What needs to be done | Rewrite the records starting with the line containing "At what (x,y)" and going on through the line containing "legend-item-crangon-septemspinosa: CRANGON SEPTEMSPINOSA", replacing "coordinate pair" with "pair of numbers" and leaving everything else unchanged. Leave the pictures out of your answer.

Records for this exercise |
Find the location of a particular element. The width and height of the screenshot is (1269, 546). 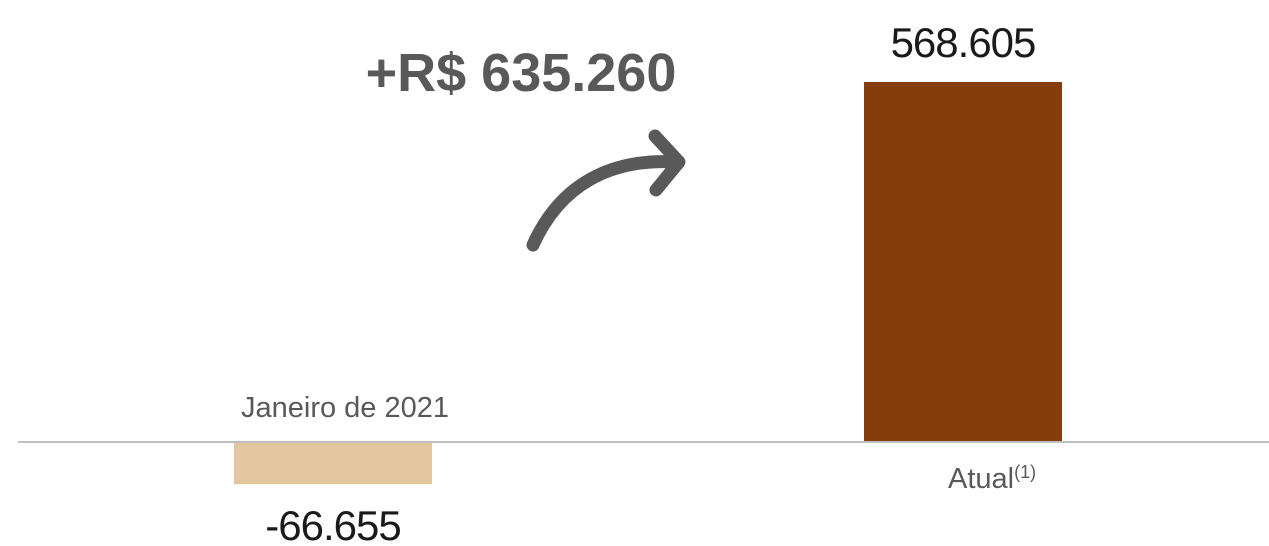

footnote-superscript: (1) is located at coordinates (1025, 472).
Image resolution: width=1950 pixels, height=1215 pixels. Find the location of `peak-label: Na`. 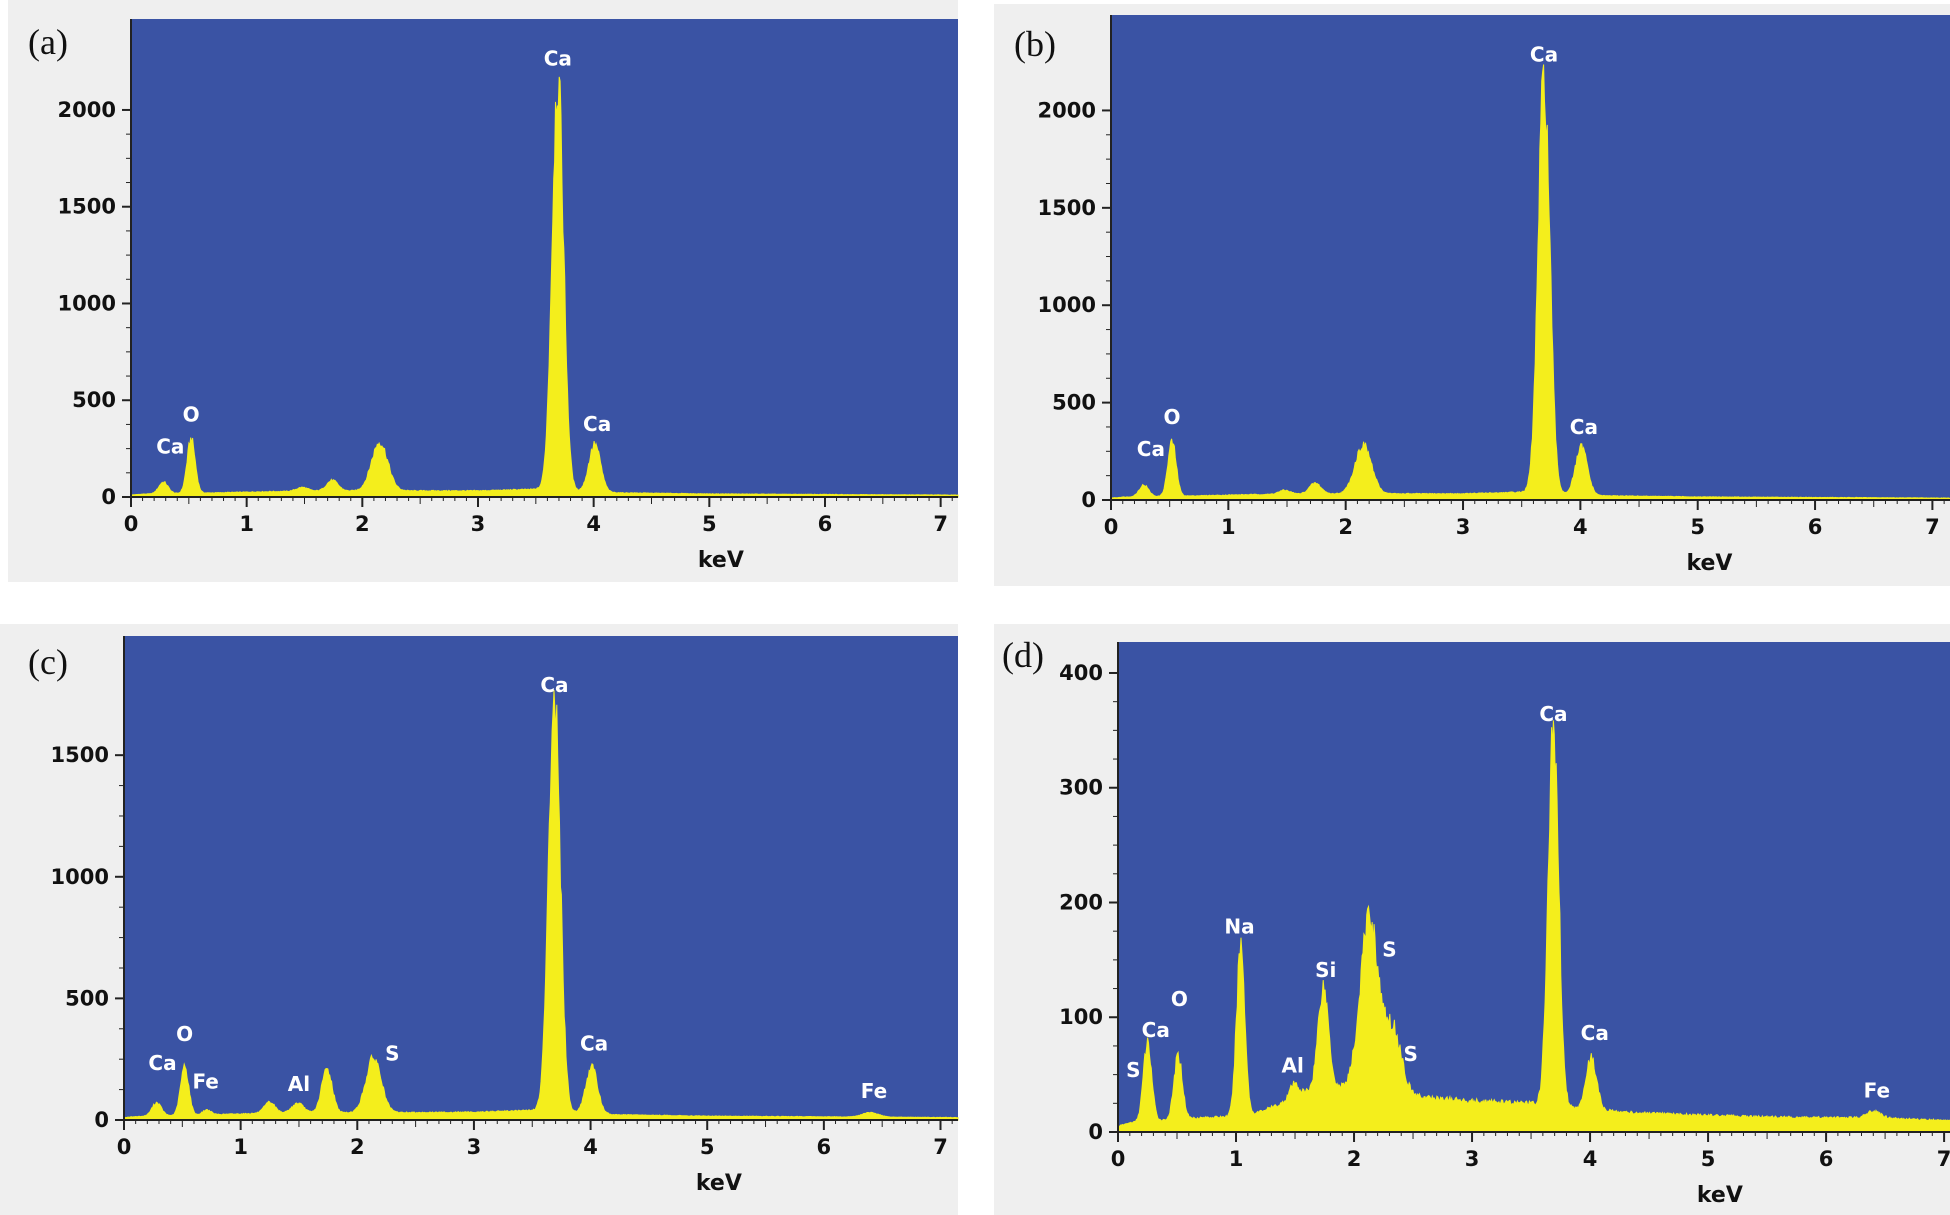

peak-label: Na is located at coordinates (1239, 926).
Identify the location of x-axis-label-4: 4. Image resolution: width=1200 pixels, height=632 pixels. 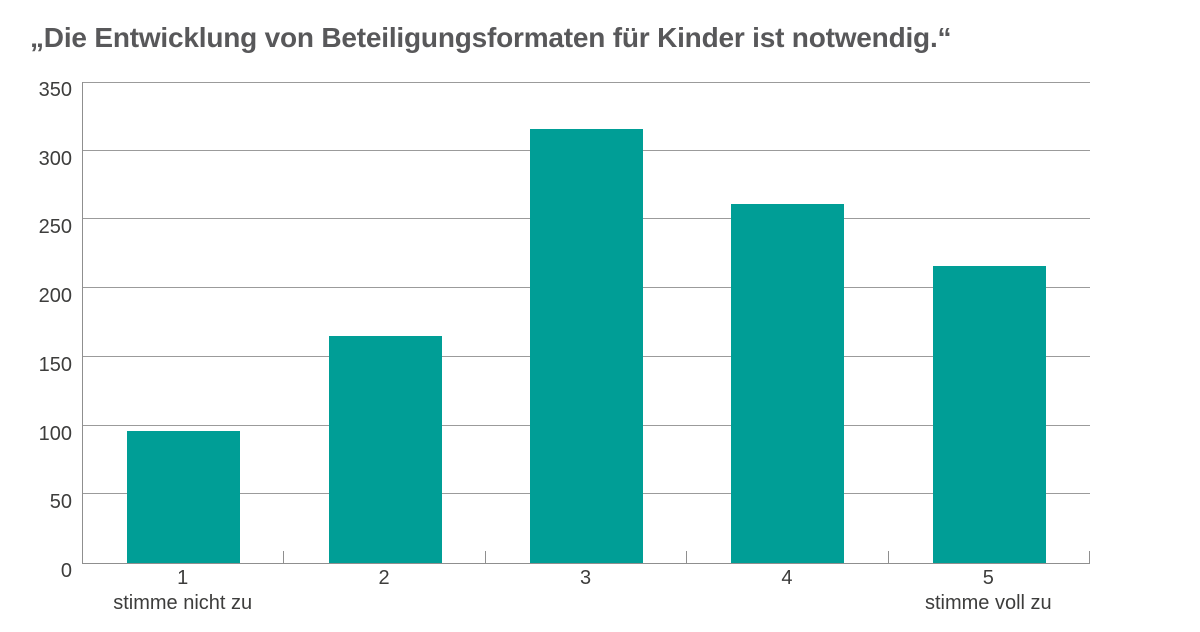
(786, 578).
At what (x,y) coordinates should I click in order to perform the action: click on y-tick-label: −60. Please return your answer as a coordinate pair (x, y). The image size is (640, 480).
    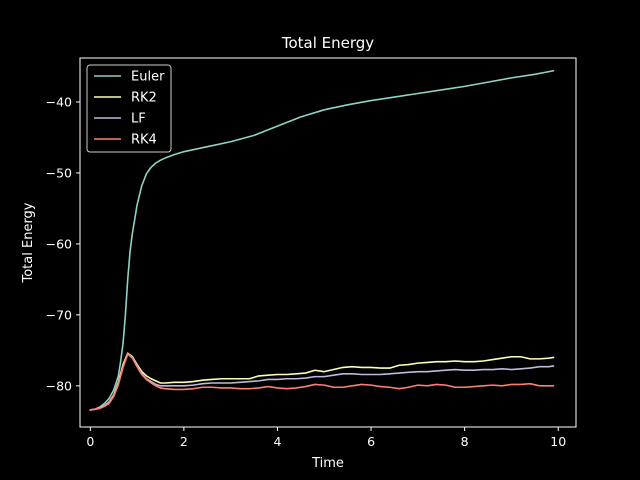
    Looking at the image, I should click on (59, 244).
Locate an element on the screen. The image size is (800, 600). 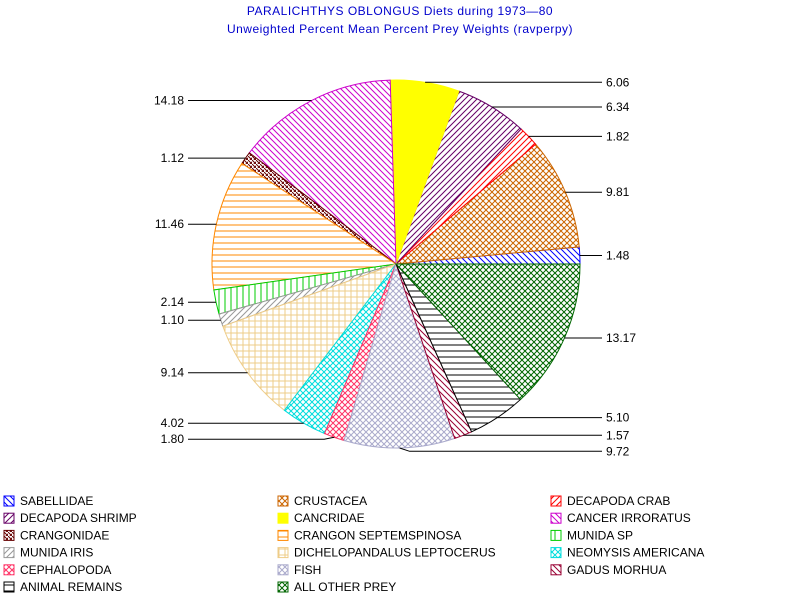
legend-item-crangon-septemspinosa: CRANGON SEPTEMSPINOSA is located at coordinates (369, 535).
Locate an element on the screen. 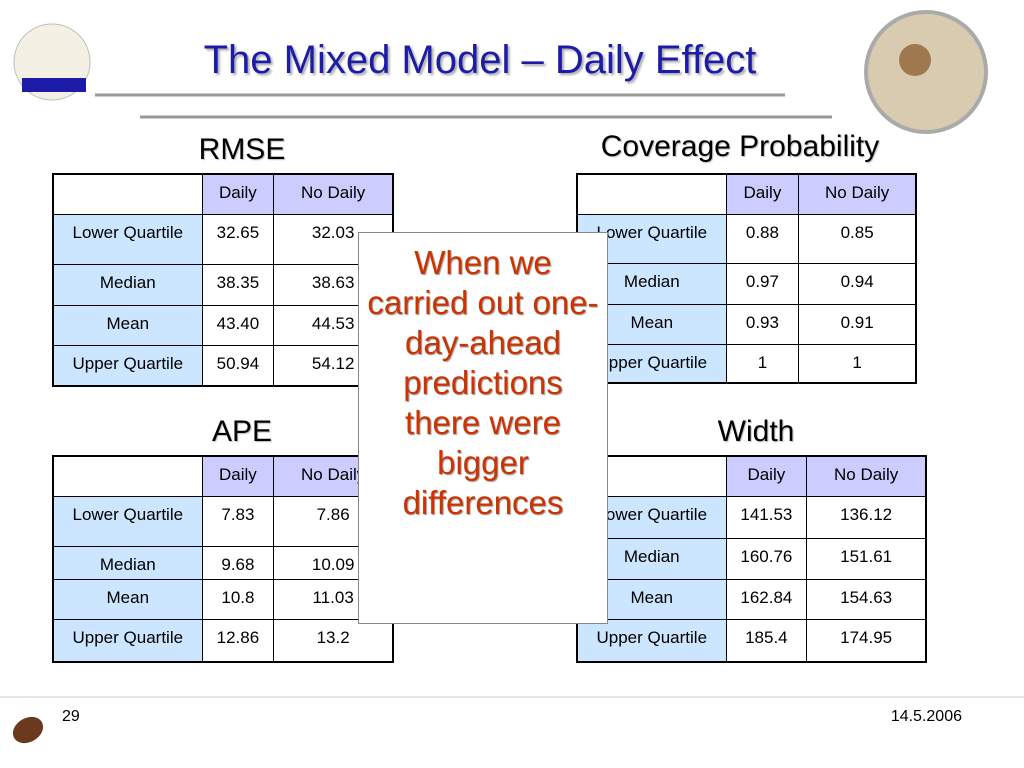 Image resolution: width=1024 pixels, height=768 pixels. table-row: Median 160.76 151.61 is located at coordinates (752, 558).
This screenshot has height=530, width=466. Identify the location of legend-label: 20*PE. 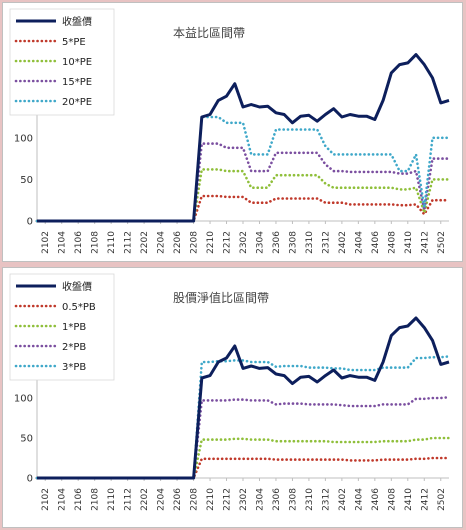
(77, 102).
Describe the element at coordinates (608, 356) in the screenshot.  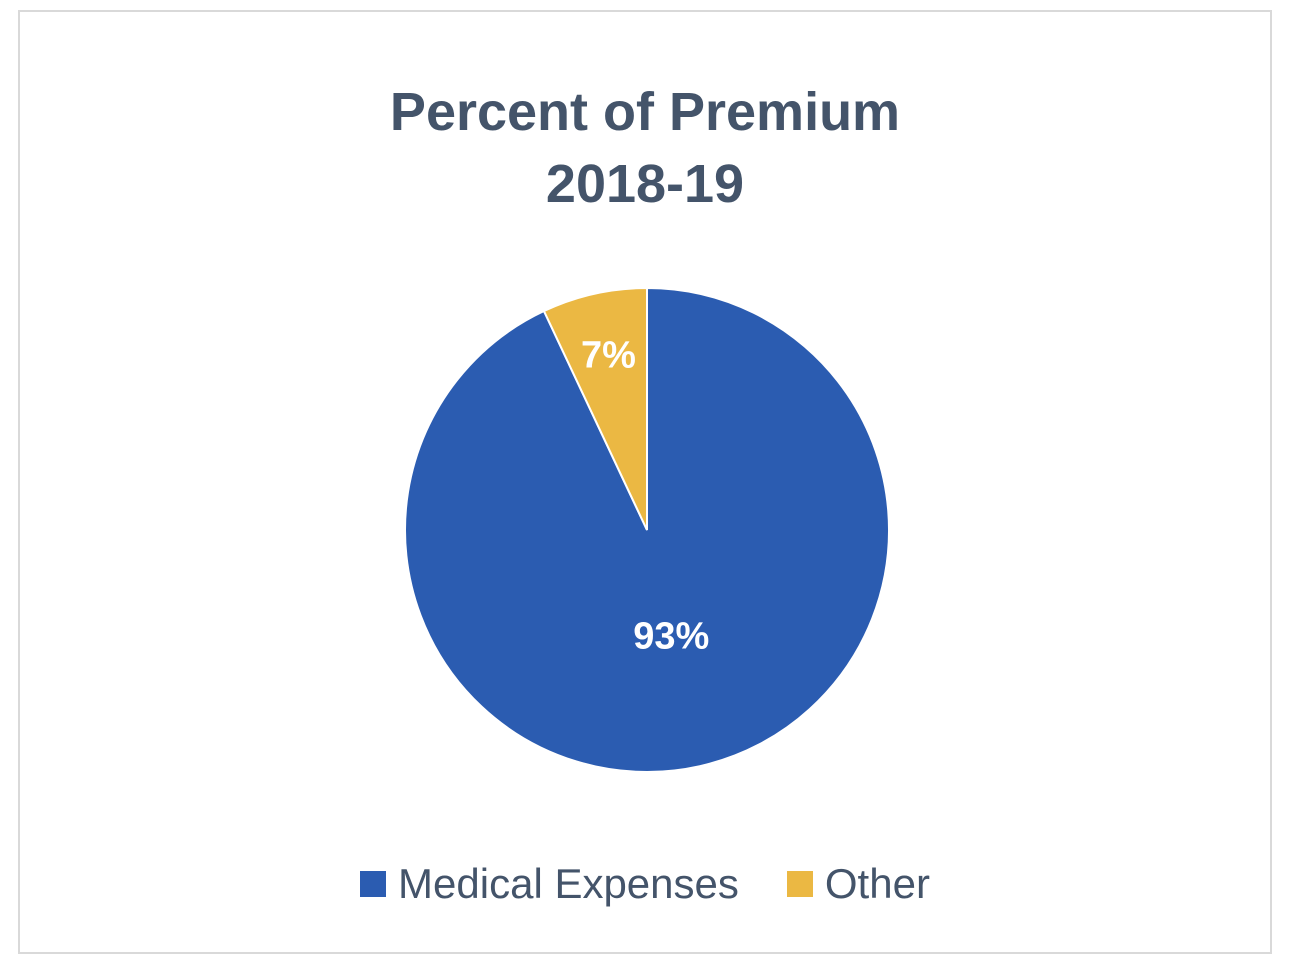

Task response |
At what (x,y) coordinates should I click in order to perform the action: click on y-tick-label: −60. Please return your answer as a pair of numbers (x, y). The image size is (640, 480).
    Looking at the image, I should click on (59, 244).
Locate an element on the screen. The image size is (800, 600). 
legend-item-crangon-septemspinosa: CRANGON SEPTEMSPINOSA is located at coordinates (369, 535).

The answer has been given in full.